Neogen launches Veratox® for Gliadin R5

CONTACT: Jennifer Baker, Neogen Corporation, 517/372-9200


LANSING, Mich., Dec. 22, 2010 — Neogen has developed a revised version of its popular rapid test for gliadin (gluten) to better fit the needs of the international testing community.

Neogen’s new Veratox® for Gliadin R5 conforms to the infl uential Codex Alimentarius, which has become the global reference point for consumers, food producers and processors, national food control agencies and the international food trade. The new test version uses the Codex Alimentarius recommended “R5” gliadin antibody — the critical test element that “captures” any possible gliadin proteins in a test sample.

“This wasn’t a case of changing a proven testing product to improve its performance — in fact, testing has shown the performances of our existing and new tests to detect gliadin are comparable, ” said Ed Bradley, Neogen’s vice president for Food Safety. “We changed this product to suit the requirements of our expanding world-wide customer base. Customers told us that they needed a test that conforms specifically to the Codex Alimentarius, especially for use to test products destined for the international markets. Developing this new test is a response to those customer requests.”

Like its predecessor, Veratox for Gliadin R5 is intended for the quantitative analysis of in-process ingredients, clean-in-place solutions, and finished products intended to be gluten free. The test also features a new proprietary gliadin renaturing cocktail extraction solution that provides consistent results, and does not require the use of a fume hood.

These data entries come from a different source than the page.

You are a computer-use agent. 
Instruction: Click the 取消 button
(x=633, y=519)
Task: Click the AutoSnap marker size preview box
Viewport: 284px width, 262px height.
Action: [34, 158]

Gliadin is a protein found in wheat that belongs to a group of alcohol-soluble proteins called prolamins. Other prolamins include secalin, found in rye, and hordein, found in barley. Gluten consists of two groups of proteins (prolamins and glutelins) that are found in differing amounts in wheat, barley, rye and oats. Gliadin and other prolamins have been identified as major causal agents in a number of disorders, including wheat allergy and gluten intolerance (celiac disease). Wheat allergy is a specific immune response to a number of wheat proteins, including gliadin, albumin, globulin, and glutenin. Celiac disease is a chronic reaction to gluten proteins that results in the poor absorption of nutrients in the small intestine.

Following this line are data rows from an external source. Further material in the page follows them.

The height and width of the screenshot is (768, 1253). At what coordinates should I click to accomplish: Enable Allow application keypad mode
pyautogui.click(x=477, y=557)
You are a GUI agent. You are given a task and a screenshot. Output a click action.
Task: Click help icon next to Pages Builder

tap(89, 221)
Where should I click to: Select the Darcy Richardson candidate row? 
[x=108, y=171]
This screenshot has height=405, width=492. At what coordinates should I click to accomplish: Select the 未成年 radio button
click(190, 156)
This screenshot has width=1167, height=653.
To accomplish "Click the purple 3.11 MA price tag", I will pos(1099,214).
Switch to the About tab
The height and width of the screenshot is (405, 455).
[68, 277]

Those with celiac disease must avoid gluten, and rely upon the correct labeling of food to make appropriate, safe food choices. Testing for the presence of gluten components ensures food manufacturers that an unlabeled ingredient did not make its way into a food product.

Neogen Corporation (NASDAQ: NEOG) develops and markets products and services dedicated to food and animal safety. The Company’s Food Safety Division markets dehydrated culture media, and diagnostic test kits to detect foodborne bacteria, natural toxins, genetic modifications, food allergens, ruminant by-products, drug residues, plant diseases and sanitation concerns.